((

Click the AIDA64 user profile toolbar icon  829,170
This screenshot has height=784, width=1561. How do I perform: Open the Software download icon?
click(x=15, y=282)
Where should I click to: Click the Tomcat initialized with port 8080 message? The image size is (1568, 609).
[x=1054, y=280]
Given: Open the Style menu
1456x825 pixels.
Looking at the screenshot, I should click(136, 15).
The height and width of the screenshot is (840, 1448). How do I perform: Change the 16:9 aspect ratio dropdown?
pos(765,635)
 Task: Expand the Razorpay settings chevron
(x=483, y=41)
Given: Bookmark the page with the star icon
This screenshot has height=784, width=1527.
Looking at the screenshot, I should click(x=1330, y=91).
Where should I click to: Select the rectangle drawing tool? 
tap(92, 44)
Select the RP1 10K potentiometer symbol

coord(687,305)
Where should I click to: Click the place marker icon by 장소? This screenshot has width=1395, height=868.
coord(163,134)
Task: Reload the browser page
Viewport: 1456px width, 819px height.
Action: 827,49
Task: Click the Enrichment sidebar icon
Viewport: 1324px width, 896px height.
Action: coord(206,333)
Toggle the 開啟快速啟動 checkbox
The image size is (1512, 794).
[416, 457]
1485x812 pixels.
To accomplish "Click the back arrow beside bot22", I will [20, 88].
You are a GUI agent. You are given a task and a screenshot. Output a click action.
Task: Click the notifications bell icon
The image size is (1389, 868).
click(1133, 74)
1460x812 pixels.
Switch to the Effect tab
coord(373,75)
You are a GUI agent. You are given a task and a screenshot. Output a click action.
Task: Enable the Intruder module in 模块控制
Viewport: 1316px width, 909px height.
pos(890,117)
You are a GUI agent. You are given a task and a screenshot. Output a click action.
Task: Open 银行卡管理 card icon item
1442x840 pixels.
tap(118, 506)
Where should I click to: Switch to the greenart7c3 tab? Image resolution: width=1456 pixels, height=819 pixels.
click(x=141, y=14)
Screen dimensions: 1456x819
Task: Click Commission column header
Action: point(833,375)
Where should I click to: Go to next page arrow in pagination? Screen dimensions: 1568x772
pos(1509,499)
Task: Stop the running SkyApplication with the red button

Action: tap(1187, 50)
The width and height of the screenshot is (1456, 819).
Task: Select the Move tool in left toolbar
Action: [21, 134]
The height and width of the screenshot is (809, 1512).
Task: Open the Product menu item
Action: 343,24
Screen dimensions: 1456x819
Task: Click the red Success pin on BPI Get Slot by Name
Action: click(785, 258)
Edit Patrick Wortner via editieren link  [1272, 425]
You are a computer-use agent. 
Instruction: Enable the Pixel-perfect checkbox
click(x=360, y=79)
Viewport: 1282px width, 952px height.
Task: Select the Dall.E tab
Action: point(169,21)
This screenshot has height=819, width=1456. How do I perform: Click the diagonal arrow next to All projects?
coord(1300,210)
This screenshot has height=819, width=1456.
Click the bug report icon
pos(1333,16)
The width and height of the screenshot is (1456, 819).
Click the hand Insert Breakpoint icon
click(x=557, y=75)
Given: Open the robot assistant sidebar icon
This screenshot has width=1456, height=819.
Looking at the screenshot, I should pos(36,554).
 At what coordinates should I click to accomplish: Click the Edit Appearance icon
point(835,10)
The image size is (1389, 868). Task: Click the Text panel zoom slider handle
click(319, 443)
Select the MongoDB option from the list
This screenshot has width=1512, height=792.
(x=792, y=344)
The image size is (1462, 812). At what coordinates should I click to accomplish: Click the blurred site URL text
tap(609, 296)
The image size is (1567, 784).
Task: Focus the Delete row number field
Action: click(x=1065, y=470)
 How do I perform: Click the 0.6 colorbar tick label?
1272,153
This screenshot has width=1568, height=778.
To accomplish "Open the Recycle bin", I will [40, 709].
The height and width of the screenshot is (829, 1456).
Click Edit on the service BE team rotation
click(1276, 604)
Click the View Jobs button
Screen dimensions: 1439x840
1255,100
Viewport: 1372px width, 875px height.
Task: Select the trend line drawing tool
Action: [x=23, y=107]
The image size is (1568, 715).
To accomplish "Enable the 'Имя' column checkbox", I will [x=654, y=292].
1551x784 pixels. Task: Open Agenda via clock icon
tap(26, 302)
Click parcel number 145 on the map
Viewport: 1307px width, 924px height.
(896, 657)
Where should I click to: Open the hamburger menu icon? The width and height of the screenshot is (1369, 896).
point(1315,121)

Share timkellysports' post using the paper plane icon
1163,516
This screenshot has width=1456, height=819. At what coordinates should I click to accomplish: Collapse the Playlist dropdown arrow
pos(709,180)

))

Task instructions -
Reproduce the entries above in full, precisely as written.

Output for this task -
Click the AIDA64 user profile toolbar icon  829,170
This screenshot has height=784, width=1561. How do I perform: Open the Software download icon?
click(x=15, y=282)
Where should I click to: Click the Tomcat initialized with port 8080 message? The image size is (1568, 609).
[x=1054, y=280]
Given: Open the Style menu
1456x825 pixels.
Looking at the screenshot, I should click(136, 15).
The height and width of the screenshot is (840, 1448). How do I perform: Change the 16:9 aspect ratio dropdown?
pos(765,635)
 Task: Expand the Razorpay settings chevron
(x=483, y=41)
Given: Bookmark the page with the star icon
This screenshot has height=784, width=1527.
Looking at the screenshot, I should click(x=1330, y=91).
Where should I click to: Select the rectangle drawing tool? 
tap(92, 44)
Select the RP1 10K potentiometer symbol

coord(687,305)
Where should I click to: Click the place marker icon by 장소? This screenshot has width=1395, height=868.
coord(163,134)
Task: Reload the browser page
Viewport: 1456px width, 819px height.
Action: 827,49
Task: Click the Enrichment sidebar icon
Viewport: 1324px width, 896px height.
Action: coord(206,333)
Toggle the 開啟快速啟動 checkbox
The image size is (1512, 794).
[416, 457]
1485x812 pixels.
To accomplish "Click the back arrow beside bot22", I will [20, 88].
You are a GUI agent. You are given a task and a screenshot. Output a click action.
Task: Click the notifications bell icon
The image size is (1389, 868).
click(1133, 74)
1460x812 pixels.
Switch to the Effect tab
coord(373,75)
You are a GUI agent. You are given a task and a screenshot. Output a click action.
Task: Enable the Intruder module in 模块控制
Viewport: 1316px width, 909px height.
pos(890,117)
You are a GUI agent. You are given a task and a screenshot. Output a click action.
Task: Open 银行卡管理 card icon item
1442x840 pixels.
tap(118, 506)
Where should I click to: Switch to the greenart7c3 tab? Image resolution: width=1456 pixels, height=819 pixels.
click(x=141, y=14)
Screen dimensions: 1456x819
Task: Click Commission column header
Action: point(833,375)
Where should I click to: Go to next page arrow in pagination? Screen dimensions: 1568x772
pos(1509,499)
Task: Stop the running SkyApplication with the red button

Action: tap(1187, 50)
The width and height of the screenshot is (1456, 819).
Task: Select the Move tool in left toolbar
Action: [21, 134]
The height and width of the screenshot is (809, 1512).
Task: Open the Product menu item
Action: 343,24
Screen dimensions: 1456x819
Task: Click the red Success pin on BPI Get Slot by Name
Action: click(785, 258)
Edit Patrick Wortner via editieren link  [1272, 425]
You are a computer-use agent. 
Instruction: Enable the Pixel-perfect checkbox
click(x=360, y=79)
Viewport: 1282px width, 952px height.
Task: Select the Dall.E tab
Action: point(169,21)
This screenshot has height=819, width=1456. How do I perform: Click the diagonal arrow next to All projects?
coord(1300,210)
This screenshot has height=819, width=1456.
Click the bug report icon
pos(1333,16)
The width and height of the screenshot is (1456, 819).
Click the hand Insert Breakpoint icon
click(x=557, y=75)
Given: Open the robot assistant sidebar icon
This screenshot has width=1456, height=819.
Looking at the screenshot, I should pos(36,554).
 At what coordinates should I click to accomplish: Click the Edit Appearance icon
point(835,10)
The image size is (1389, 868). Task: Click the Text panel zoom slider handle
click(319, 443)
Select the MongoDB option from the list
This screenshot has width=1512, height=792.
(x=792, y=344)
The image size is (1462, 812). At what coordinates should I click to accomplish: Click the blurred site URL text
tap(609, 296)
The image size is (1567, 784).
Task: Focus the Delete row number field
Action: click(x=1065, y=470)
 How do I perform: Click the 0.6 colorbar tick label?
1272,153
This screenshot has width=1568, height=778.
To accomplish "Open the Recycle bin", I will [40, 709].
The height and width of the screenshot is (829, 1456).
Click Edit on the service BE team rotation
click(1276, 604)
Click the View Jobs button
Screen dimensions: 1439x840
1255,100
Viewport: 1372px width, 875px height.
Task: Select the trend line drawing tool
Action: [x=23, y=107]
The image size is (1568, 715).
To accomplish "Enable the 'Имя' column checkbox", I will [x=654, y=292].
1551x784 pixels. Task: Open Agenda via clock icon
tap(26, 302)
Click parcel number 145 on the map
Viewport: 1307px width, 924px height.
(896, 657)
Where should I click to: Open the hamburger menu icon? The width and height of the screenshot is (1369, 896).
point(1315,121)

Share timkellysports' post using the paper plane icon
1163,516
This screenshot has width=1456, height=819. At what coordinates should I click to accomplish: Collapse the Playlist dropdown arrow
pos(709,180)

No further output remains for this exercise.